▶ _Task statement_
Your response to the data below should hold nothing except the lines from the one containing "Screen dimensions: 1200x507" down to the one containing "Given: Embed the Interest over time chart", reproduced exactly and without pictures.

Stored entries:
━━━━━━━━━━━━━━━━

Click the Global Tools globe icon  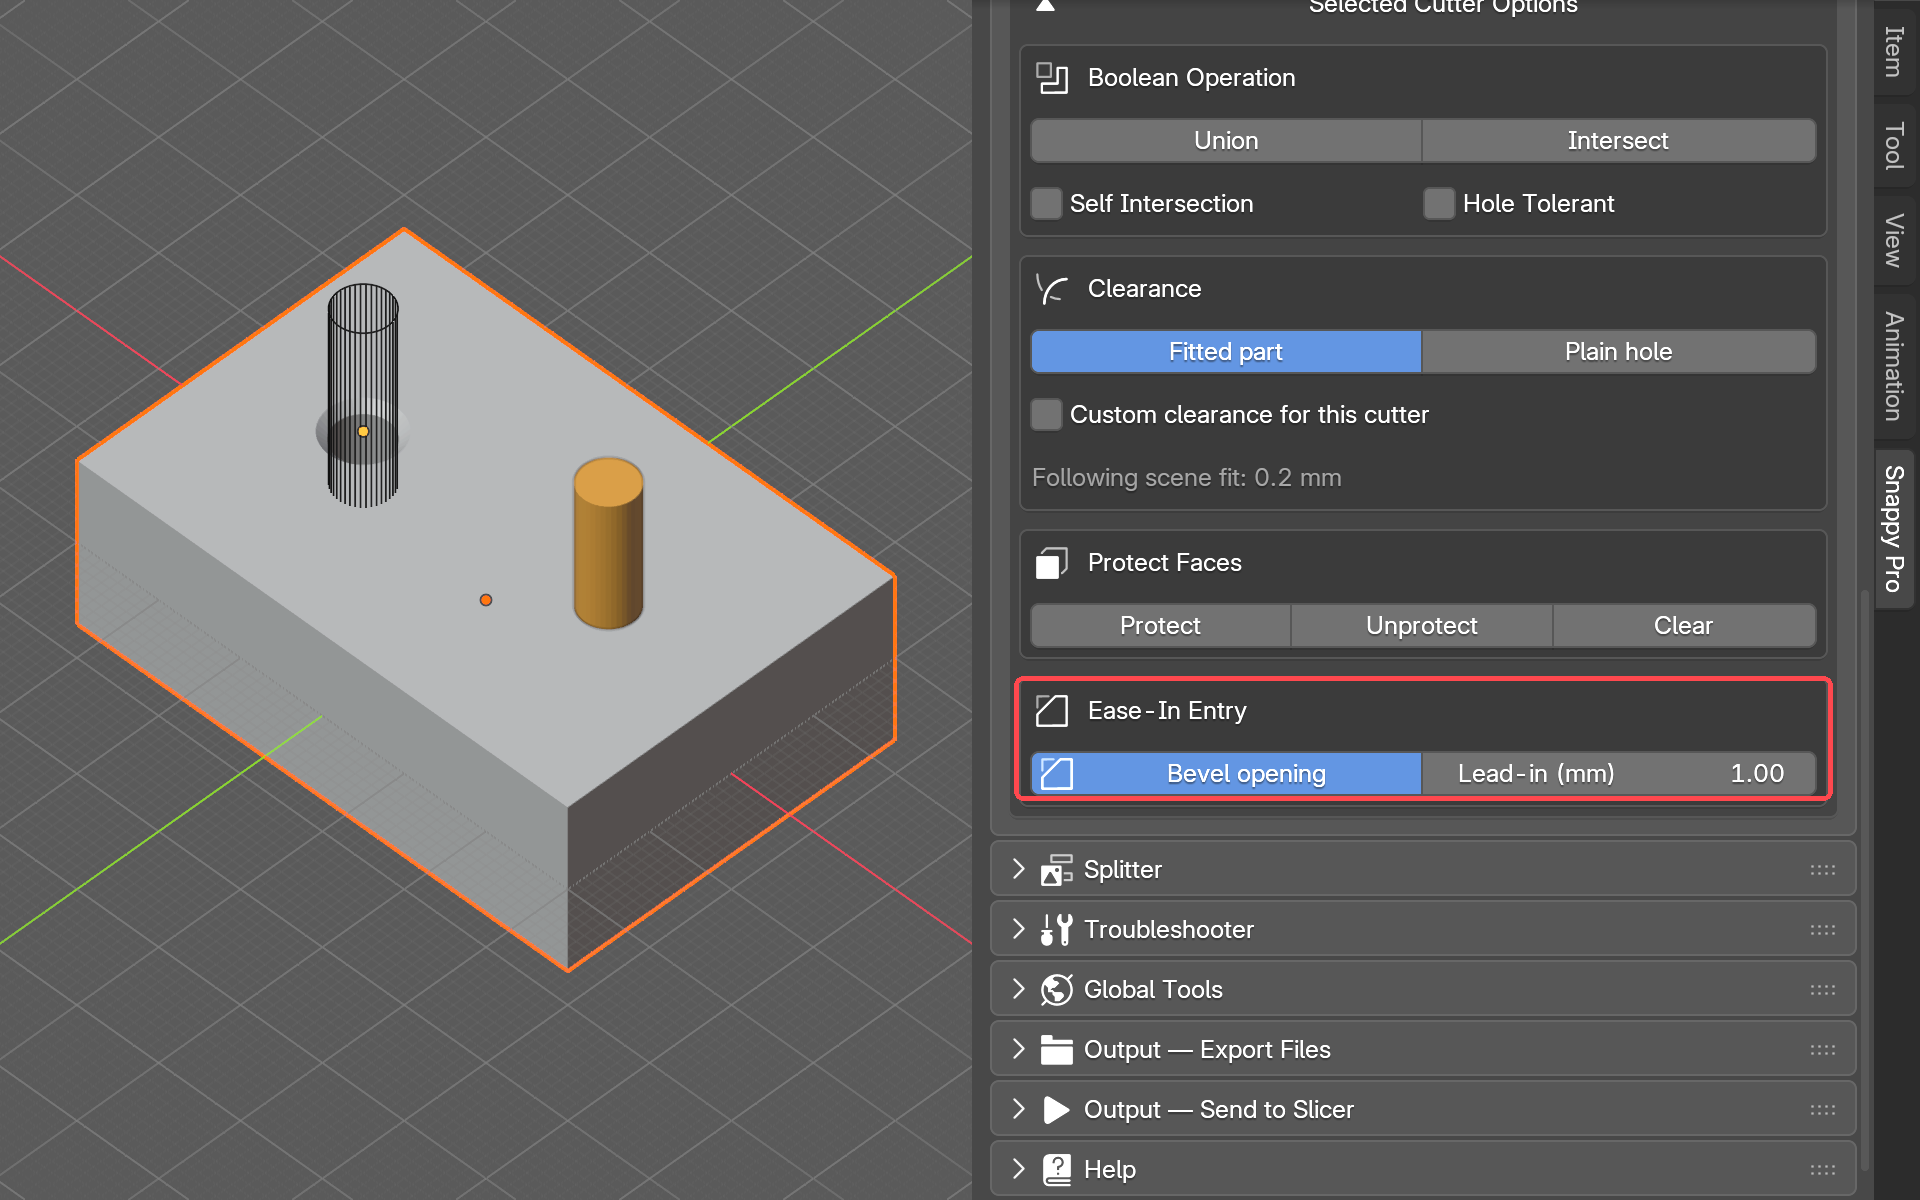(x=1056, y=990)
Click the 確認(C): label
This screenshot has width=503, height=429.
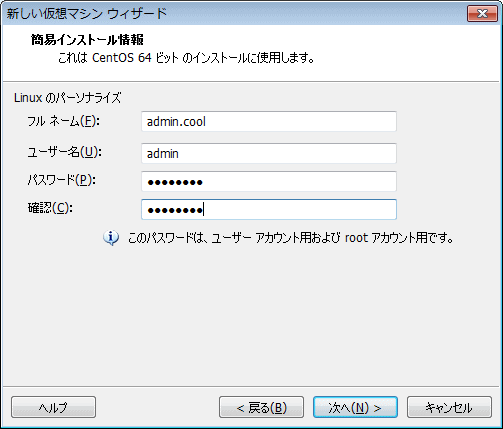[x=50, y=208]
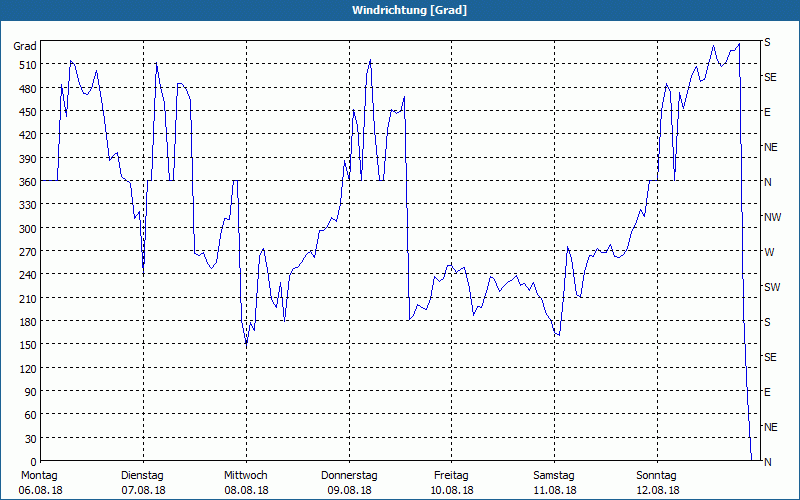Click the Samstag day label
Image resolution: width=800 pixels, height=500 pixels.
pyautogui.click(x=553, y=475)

━━━━━━━━━━━━━━━━

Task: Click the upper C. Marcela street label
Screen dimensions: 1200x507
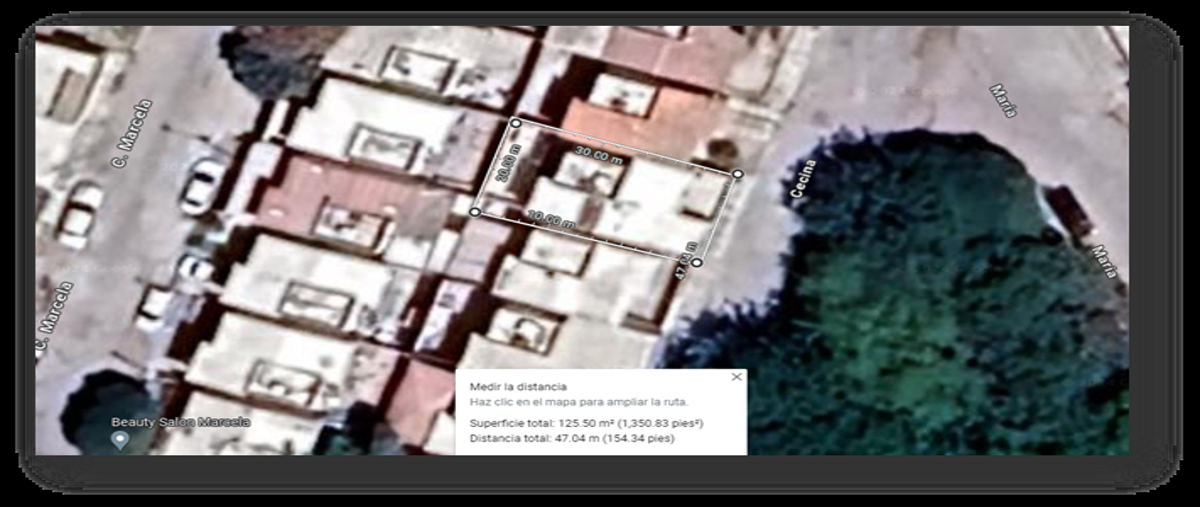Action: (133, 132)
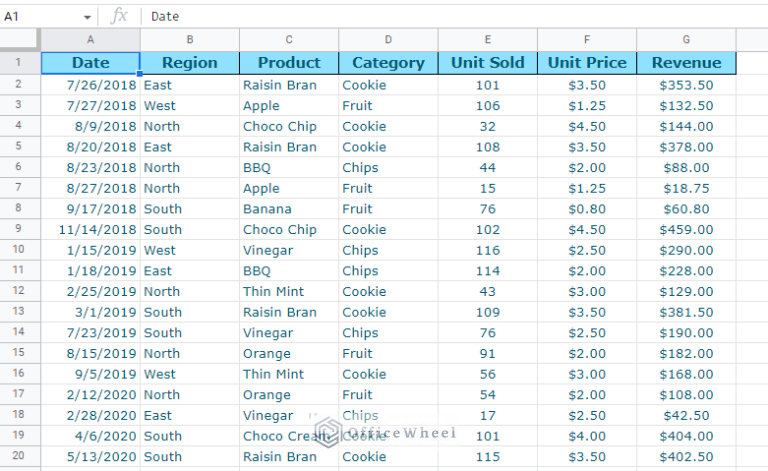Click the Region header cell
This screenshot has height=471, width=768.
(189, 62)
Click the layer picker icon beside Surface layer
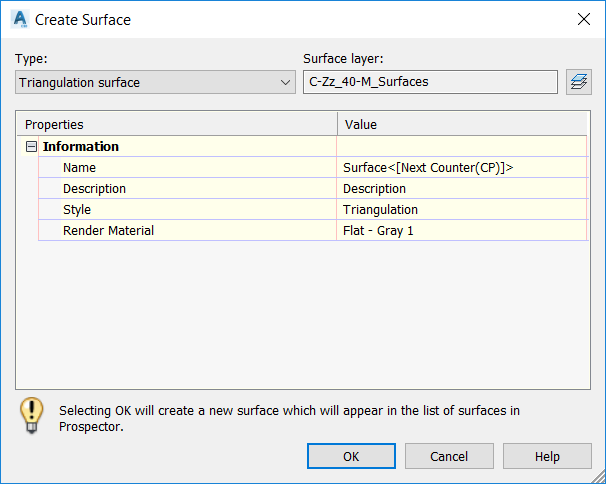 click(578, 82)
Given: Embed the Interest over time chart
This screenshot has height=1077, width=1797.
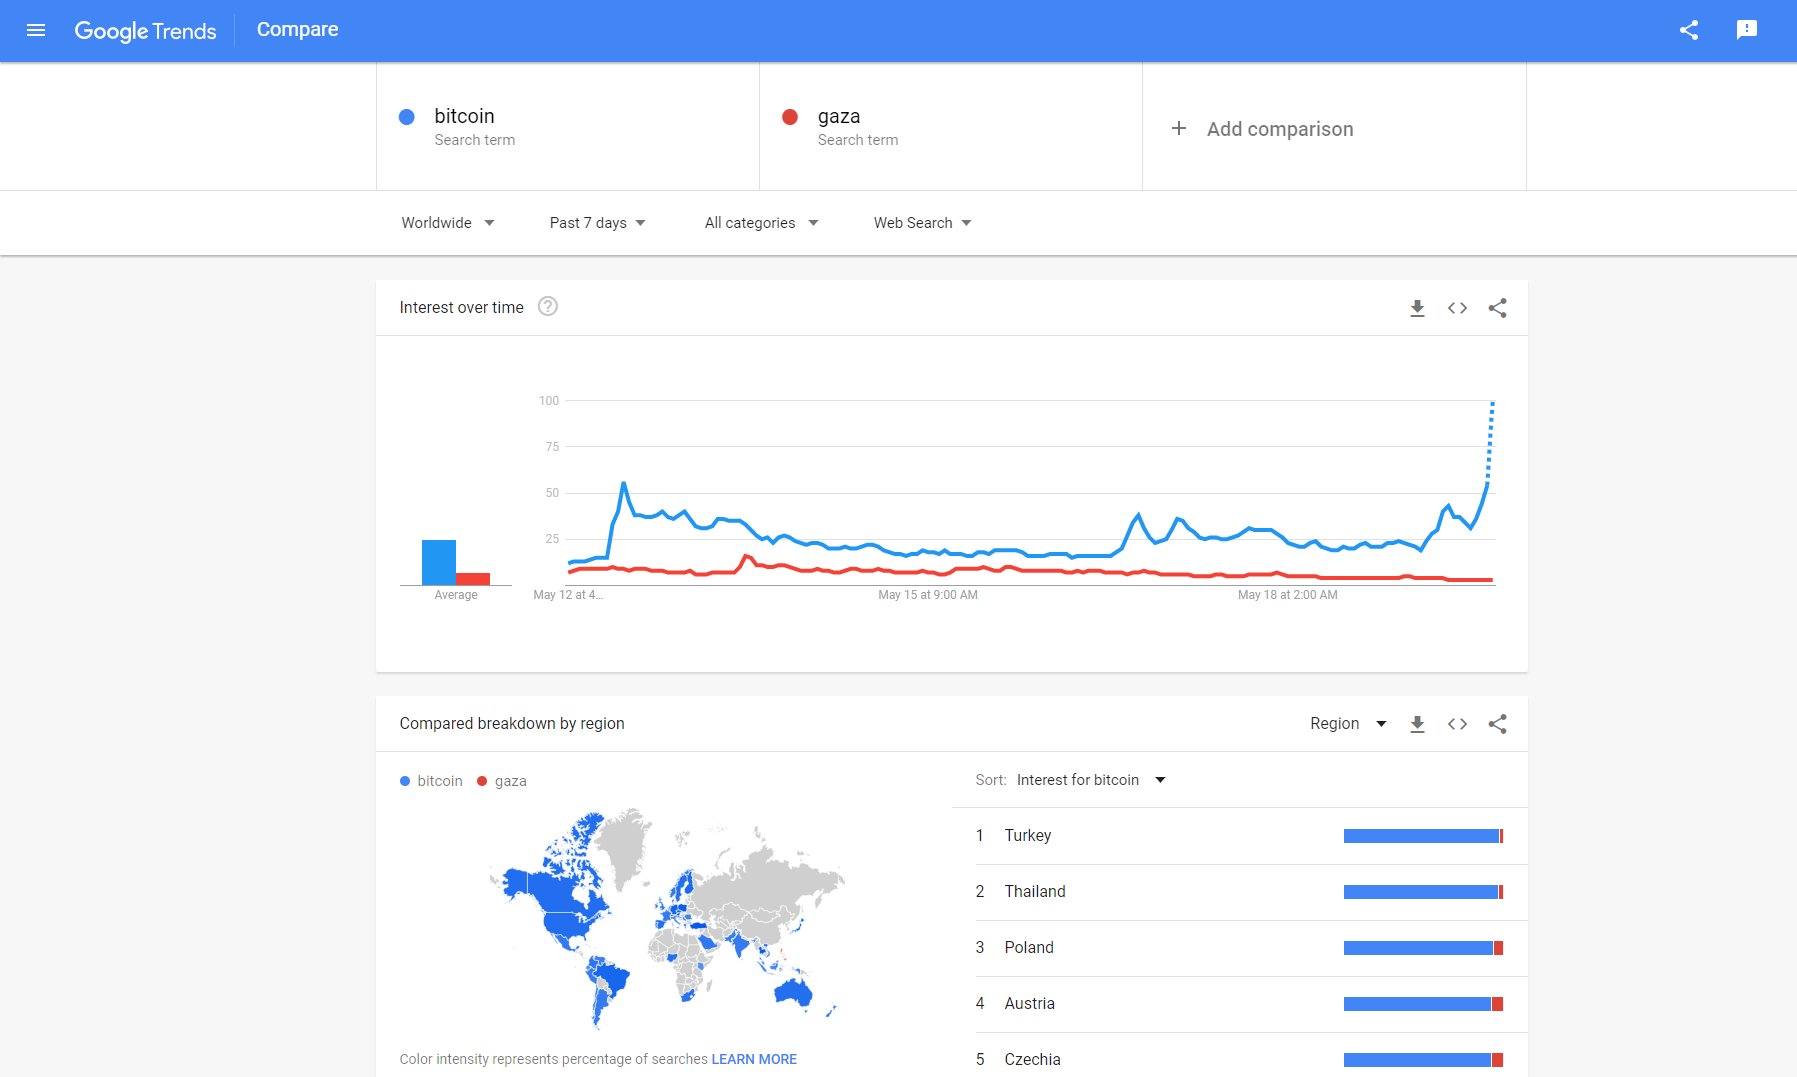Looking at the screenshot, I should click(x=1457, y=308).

━━━━━━━━━━━━━━━━

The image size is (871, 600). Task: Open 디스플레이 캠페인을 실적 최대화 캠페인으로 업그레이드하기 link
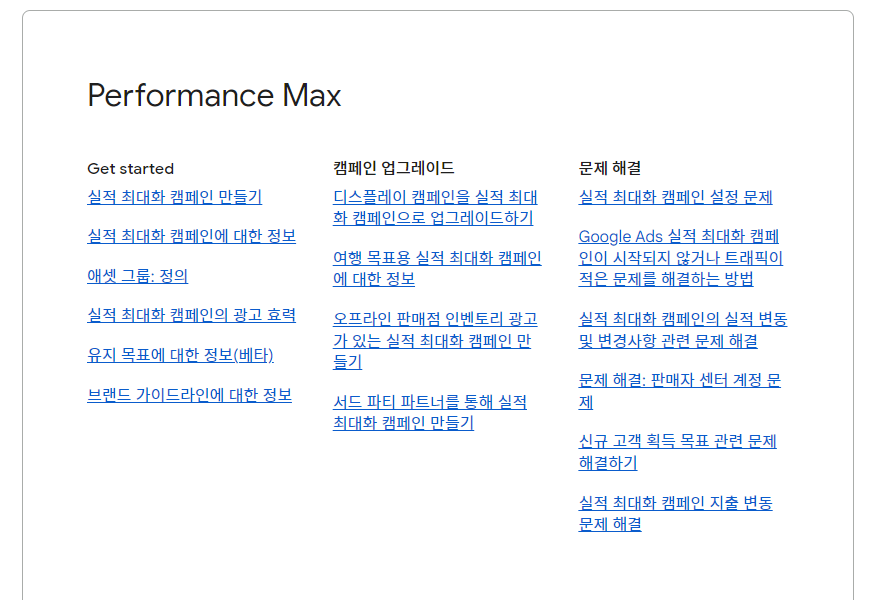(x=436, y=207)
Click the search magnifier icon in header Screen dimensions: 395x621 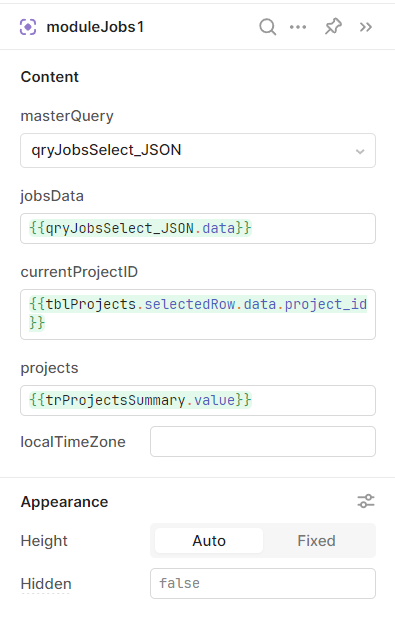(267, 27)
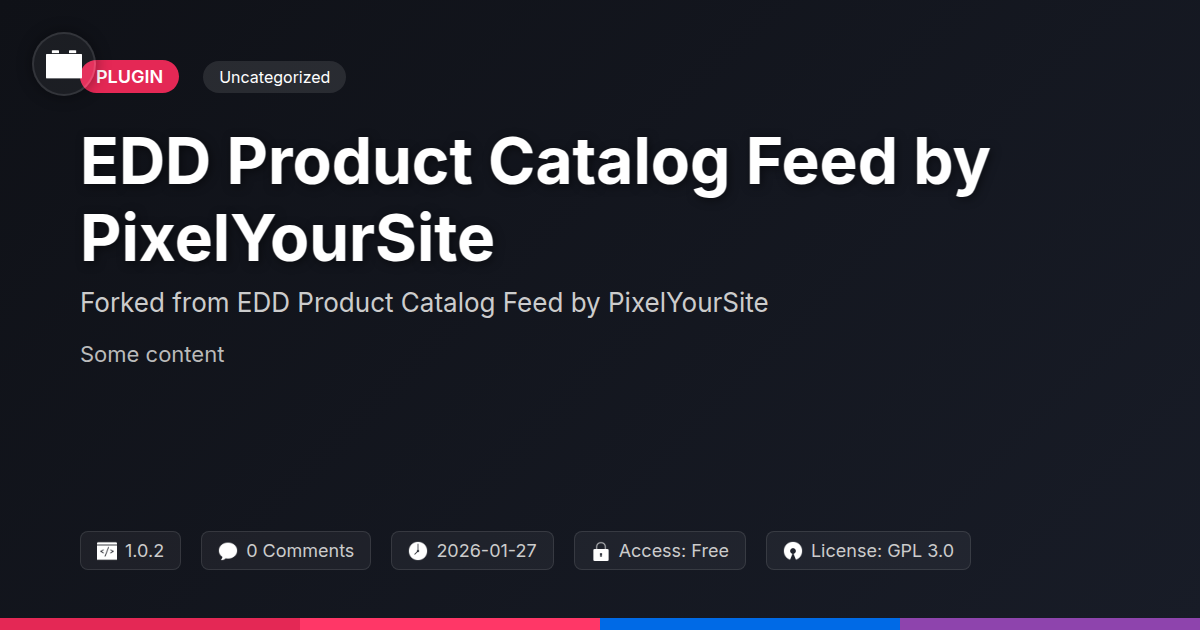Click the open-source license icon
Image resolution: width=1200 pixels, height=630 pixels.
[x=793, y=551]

━━━━━━━━━━━━━━━━

▶ _Reply to the task_
Screen dimensions: 1200x507
Action: (133, 132)
Click the Region header cell
This screenshot has height=471, width=768.
(189, 62)
Click the layer picker icon beside Surface layer
 click(578, 82)
Given: Embed the Interest over time chart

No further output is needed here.